[Target pointing data]
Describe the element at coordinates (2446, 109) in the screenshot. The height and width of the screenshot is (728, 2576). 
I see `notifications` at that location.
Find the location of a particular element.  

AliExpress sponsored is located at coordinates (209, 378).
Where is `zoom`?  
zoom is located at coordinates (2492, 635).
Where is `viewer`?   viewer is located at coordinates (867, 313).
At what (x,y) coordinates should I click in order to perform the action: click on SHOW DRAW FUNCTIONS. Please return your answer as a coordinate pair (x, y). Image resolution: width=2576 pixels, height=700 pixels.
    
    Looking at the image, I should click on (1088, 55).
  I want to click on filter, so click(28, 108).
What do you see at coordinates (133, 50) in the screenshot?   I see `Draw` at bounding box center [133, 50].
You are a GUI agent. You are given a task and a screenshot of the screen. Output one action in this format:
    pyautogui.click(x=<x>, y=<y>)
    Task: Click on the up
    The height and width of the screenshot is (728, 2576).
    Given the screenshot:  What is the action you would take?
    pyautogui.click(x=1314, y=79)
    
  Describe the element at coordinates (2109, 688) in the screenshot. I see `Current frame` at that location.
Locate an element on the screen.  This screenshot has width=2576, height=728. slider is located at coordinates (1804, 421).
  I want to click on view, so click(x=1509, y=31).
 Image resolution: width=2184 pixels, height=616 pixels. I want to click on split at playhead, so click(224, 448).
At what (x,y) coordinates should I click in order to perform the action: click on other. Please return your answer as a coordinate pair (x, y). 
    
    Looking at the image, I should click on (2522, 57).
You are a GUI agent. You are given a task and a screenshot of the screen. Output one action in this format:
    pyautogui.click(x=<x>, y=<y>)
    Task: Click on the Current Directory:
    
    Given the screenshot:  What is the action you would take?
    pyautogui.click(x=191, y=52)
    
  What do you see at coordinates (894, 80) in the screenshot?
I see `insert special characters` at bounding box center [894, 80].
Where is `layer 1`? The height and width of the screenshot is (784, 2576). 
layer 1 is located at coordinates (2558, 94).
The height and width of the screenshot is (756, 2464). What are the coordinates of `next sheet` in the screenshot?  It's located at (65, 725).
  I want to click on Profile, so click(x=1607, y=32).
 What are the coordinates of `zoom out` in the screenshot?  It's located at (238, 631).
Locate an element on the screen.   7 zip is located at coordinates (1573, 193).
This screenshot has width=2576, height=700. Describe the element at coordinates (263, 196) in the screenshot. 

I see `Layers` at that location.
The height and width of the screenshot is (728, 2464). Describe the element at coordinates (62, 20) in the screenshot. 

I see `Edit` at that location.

EXERCISE TASK
Rewrite all of the entries above as a numbered list, with one item per line and the blank lines dropped.

SOLUTION
1. Describe the element at coordinates (2446, 109) in the screenshot. The height and width of the screenshot is (728, 2576). 
2. I see `notifications` at that location.
3. Find the location of a particular element.  
4. AliExpress sponsored is located at coordinates (209, 378).
5. Where is `zoom`?  
6. zoom is located at coordinates (2492, 635).
7. Where is `viewer`?   viewer is located at coordinates (867, 313).
8. At what (x,y) coordinates should I click in order to perform the action: click on SHOW DRAW FUNCTIONS. Please return your answer as a coordinate pair (x, y). Image resolution: width=2576 pixels, height=700 pixels.
9.     Looking at the image, I should click on (1088, 55).
10.   I want to click on filter, so click(28, 108).
11. What do you see at coordinates (133, 50) in the screenshot?   I see `Draw` at bounding box center [133, 50].
12. You are a GUI agent. You are given a task and a screenshot of the screen. Output one action in this format:
13.     pyautogui.click(x=<x>, y=<y>)
14.     Task: Click on the up
15.     The height and width of the screenshot is (728, 2576).
16.     Given the screenshot:  What is the action you would take?
17.     pyautogui.click(x=1314, y=79)
18.   Describe the element at coordinates (2109, 688) in the screenshot. I see `Current frame` at that location.
19. Locate an element on the screen.  This screenshot has width=2576, height=728. slider is located at coordinates (1804, 421).
20.   I want to click on view, so click(x=1509, y=31).
21.  Image resolution: width=2184 pixels, height=616 pixels. I want to click on split at playhead, so click(224, 448).
22. At what (x,y) coordinates should I click in order to perform the action: click on other. Please return your answer as a coordinate pair (x, y). 
23.     Looking at the image, I should click on (2522, 57).
24. You are a GUI agent. You are given a task and a screenshot of the screen. Output one action in this format:
25.     pyautogui.click(x=<x>, y=<y>)
26.     Task: Click on the Current Directory:
27.     Given the screenshot:  What is the action you would take?
28.     pyautogui.click(x=191, y=52)
29.   What do you see at coordinates (894, 80) in the screenshot?
30. I see `insert special characters` at bounding box center [894, 80].
31. Where is `layer 1`? The height and width of the screenshot is (784, 2576). 
32. layer 1 is located at coordinates (2558, 94).
33. The height and width of the screenshot is (756, 2464). What are the coordinates of `next sheet` in the screenshot?  It's located at (65, 725).
34.   I want to click on Profile, so click(x=1607, y=32).
35.  What are the coordinates of `zoom out` in the screenshot?  It's located at (238, 631).
36. Locate an element on the screen.   7 zip is located at coordinates (1573, 193).
37. This screenshot has width=2576, height=700. Describe the element at coordinates (263, 196) in the screenshot. 
38. I see `Layers` at that location.
39. The height and width of the screenshot is (728, 2464). Describe the element at coordinates (62, 20) in the screenshot. 
40. I see `Edit` at that location.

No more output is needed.